Sevre-Duszynska celebrated Mass on Wednesday night at St. Francis House, an open house for homeless men that is run by the Catholic Worker Movement. She was invited there by Steve Jacobs, 59, who works at the house, while on her way to an event in Kansas City.
The 2011 documentary "Pink Smoke Over the Vatican", about women's rights to priesthood, features Sevre-Duszynska. It was played before the Mass.
"I knew there was a place for women on the altar more than just in a coffin, or as a bride," Sevre-Duszynska said in the documentary.
Sevre-Duszynska is part of a growing number of people who support the right for women to be ordained in the Catholic Church. The movement began with seven women ordained on the Danube River in Germany in 2002, according to the Roman Catholic Women priests website.
Sevre-Duszynska said she was originally asked to join the group on the Danube, which would have made her one of the first female Roman Catholic priests from the U.S.
"I had to really reflect on that and discern, 'Should I accept that? It would be quite an honor,'" Sevre-Duszynska said.
Instead, she chose to be ordained at home in the U.S. She first became a deacon aboard a boat in Pittsburgh; she later became a priest in her home of Lexington, Ky., on Aug. 9, 2008.
"I wanted to be ordained with my community," she said.
Her status as a priest is recognized by the Association of Roman Catholic Women Priests. The association claims the right to ordain through "apostolic succession." It says that since its first bishops were ordained by a male Roman Catholic bishop with the power to bestow priesthood, its bishops, too, have the same powers, according to its website.

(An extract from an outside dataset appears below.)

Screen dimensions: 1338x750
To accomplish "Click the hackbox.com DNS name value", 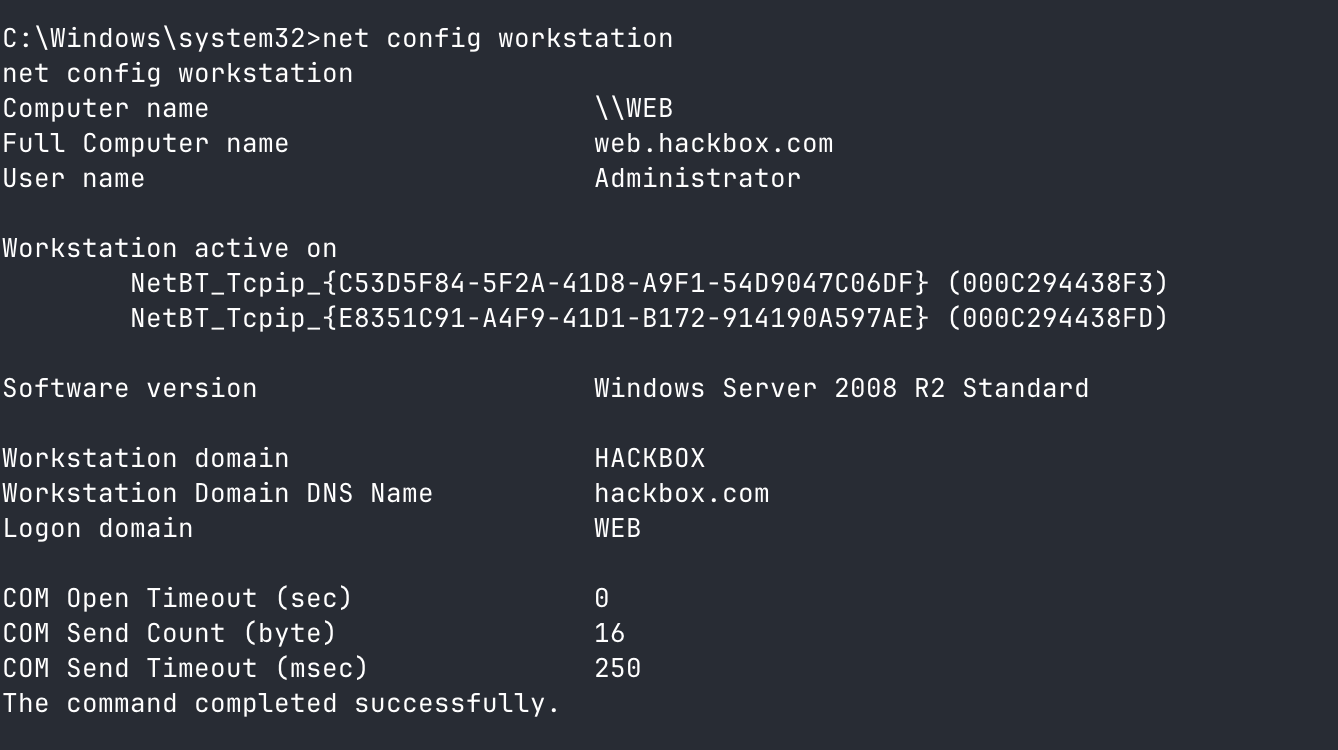I will coord(681,493).
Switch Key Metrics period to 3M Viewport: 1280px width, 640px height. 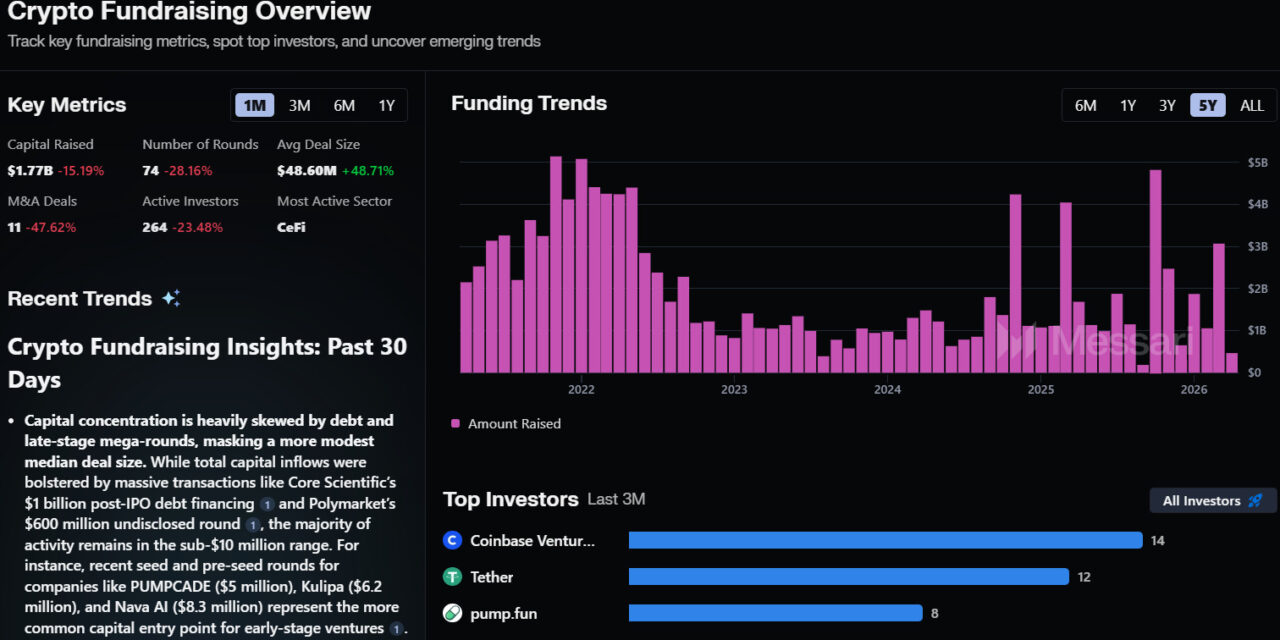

The Catholic Church does not view Sevre-Duszynska's priesthood as legitimate because, as Canon Law 1024 states, "a baptized male alone receives sacred ordination validly." In 2008, the Vatican issued a statement that anyone involved in the ordination of a woman would be automatically excommunicated, according to the Catholic News Agency.
Dan Joyce, communications director for the Diocese of Jefferson City, said the diocese shares the Vatican's position on female priests and the services they hold.
"People can attend or not attend as they wish, but they shouldn’t be under the impression that it’s valid liturgy under the Roman Catholic Church,” he said.
Jacobs, a member of the Catholic Worker movement, said he believes women should have the same right to become Catholic priests as men have.
"You can't say that God cannot inspire women to be priests the same way God has inspired men," Jacobs said. "If you do that, then you're putting God in a box ... . You can't put God in a box like that."
Sevre-Duszynska said that she does not believe women have a voice in the Catholic Church and that the Gospels need to be interpreted by women. The movement allows for all different backgrounds, she said, including former nuns, married and divorced women, and lesbian women. She said the group invites men to join the movement, but the focus is on women first.
As for the future of her cause, Sevre-Duszynska said she is optimistic.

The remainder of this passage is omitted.